WHAT NEEDS TO BE DONE:
Line by line, print the records exactly.

Pixel coordinate grounding data:
_ _ _ _ _ _ _

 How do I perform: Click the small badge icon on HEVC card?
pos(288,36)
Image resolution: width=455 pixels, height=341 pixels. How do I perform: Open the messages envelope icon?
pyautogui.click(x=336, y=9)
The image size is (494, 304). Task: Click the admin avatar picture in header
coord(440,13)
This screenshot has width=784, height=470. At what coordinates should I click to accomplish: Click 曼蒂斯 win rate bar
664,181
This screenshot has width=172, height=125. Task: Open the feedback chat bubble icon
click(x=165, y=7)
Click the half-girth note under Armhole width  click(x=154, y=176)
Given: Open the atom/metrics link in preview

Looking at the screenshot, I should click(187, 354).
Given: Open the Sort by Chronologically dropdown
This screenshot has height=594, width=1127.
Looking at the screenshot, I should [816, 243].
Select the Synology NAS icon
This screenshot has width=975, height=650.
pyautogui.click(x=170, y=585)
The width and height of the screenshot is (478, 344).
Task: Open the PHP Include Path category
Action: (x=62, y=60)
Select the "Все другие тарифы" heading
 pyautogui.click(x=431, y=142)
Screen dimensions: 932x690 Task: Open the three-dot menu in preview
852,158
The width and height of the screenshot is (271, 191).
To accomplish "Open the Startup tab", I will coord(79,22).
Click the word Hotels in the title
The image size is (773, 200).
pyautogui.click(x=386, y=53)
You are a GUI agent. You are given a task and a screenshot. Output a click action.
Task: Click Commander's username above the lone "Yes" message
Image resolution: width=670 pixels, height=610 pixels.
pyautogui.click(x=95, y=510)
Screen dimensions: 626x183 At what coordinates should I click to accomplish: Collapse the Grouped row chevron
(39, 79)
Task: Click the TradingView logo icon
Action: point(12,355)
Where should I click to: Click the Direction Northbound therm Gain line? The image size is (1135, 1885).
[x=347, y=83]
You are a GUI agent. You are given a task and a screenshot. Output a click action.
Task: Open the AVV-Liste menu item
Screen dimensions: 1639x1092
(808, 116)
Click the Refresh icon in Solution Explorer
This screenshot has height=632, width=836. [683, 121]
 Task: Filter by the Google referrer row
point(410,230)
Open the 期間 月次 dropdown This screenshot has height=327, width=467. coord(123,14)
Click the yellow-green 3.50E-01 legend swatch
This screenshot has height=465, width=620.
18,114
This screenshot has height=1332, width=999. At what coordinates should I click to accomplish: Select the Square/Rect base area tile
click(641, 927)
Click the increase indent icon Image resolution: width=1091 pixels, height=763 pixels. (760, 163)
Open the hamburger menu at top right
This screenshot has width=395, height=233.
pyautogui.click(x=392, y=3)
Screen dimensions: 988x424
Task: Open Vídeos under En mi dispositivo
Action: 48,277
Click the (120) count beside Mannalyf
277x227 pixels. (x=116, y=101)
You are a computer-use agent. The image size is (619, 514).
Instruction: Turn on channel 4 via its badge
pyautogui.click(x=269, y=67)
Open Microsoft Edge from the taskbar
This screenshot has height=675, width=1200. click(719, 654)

_ _ _ _ _ _ _

REPLY TO THE TASK:
 How do I perform: Click the small badge icon on HEVC card?
pos(288,36)
Image resolution: width=455 pixels, height=341 pixels. How do I perform: Open the messages envelope icon?
pyautogui.click(x=336, y=9)
The image size is (494, 304). Task: Click the admin avatar picture in header
coord(440,13)
This screenshot has width=784, height=470. At what coordinates should I click to accomplish: Click 曼蒂斯 win rate bar
664,181
This screenshot has width=172, height=125. Task: Open the feedback chat bubble icon
click(x=165, y=7)
Click the half-girth note under Armhole width  click(x=154, y=176)
Given: Open the atom/metrics link in preview

Looking at the screenshot, I should click(187, 354).
Given: Open the Sort by Chronologically dropdown
This screenshot has height=594, width=1127.
Looking at the screenshot, I should [816, 243].
Select the Synology NAS icon
This screenshot has width=975, height=650.
pyautogui.click(x=170, y=585)
The width and height of the screenshot is (478, 344).
Task: Open the PHP Include Path category
Action: (x=62, y=60)
Select the "Все другие тарифы" heading
 pyautogui.click(x=431, y=142)
Screen dimensions: 932x690 Task: Open the three-dot menu in preview
852,158
The width and height of the screenshot is (271, 191).
To accomplish "Open the Startup tab", I will coord(79,22).
Click the word Hotels in the title
The image size is (773, 200).
pyautogui.click(x=386, y=53)
You are a GUI agent. You are given a task and a screenshot. Output a click action.
Task: Click Commander's username above the lone "Yes" message
Image resolution: width=670 pixels, height=610 pixels.
pyautogui.click(x=95, y=510)
Screen dimensions: 626x183 At what coordinates should I click to accomplish: Collapse the Grouped row chevron
(39, 79)
Task: Click the TradingView logo icon
Action: point(12,355)
Where should I click to: Click the Direction Northbound therm Gain line? The image size is (1135, 1885).
[x=347, y=83]
You are a GUI agent. You are given a task and a screenshot. Output a click action.
Task: Open the AVV-Liste menu item
Screen dimensions: 1639x1092
(808, 116)
Click the Refresh icon in Solution Explorer
This screenshot has height=632, width=836. [683, 121]
 Task: Filter by the Google referrer row
point(410,230)
Open the 期間 月次 dropdown This screenshot has height=327, width=467. coord(123,14)
Click the yellow-green 3.50E-01 legend swatch
This screenshot has height=465, width=620.
18,114
This screenshot has height=1332, width=999. At what coordinates should I click to accomplish: Select the Square/Rect base area tile
click(641, 927)
Click the increase indent icon Image resolution: width=1091 pixels, height=763 pixels. (760, 163)
Open the hamburger menu at top right
This screenshot has width=395, height=233.
pyautogui.click(x=392, y=3)
Screen dimensions: 988x424
Task: Open Vídeos under En mi dispositivo
Action: 48,277
Click the (120) count beside Mannalyf
277x227 pixels. (x=116, y=101)
You are a computer-use agent. The image size is (619, 514).
Instruction: Turn on channel 4 via its badge
pyautogui.click(x=269, y=67)
Open Microsoft Edge from the taskbar
This screenshot has height=675, width=1200. click(719, 654)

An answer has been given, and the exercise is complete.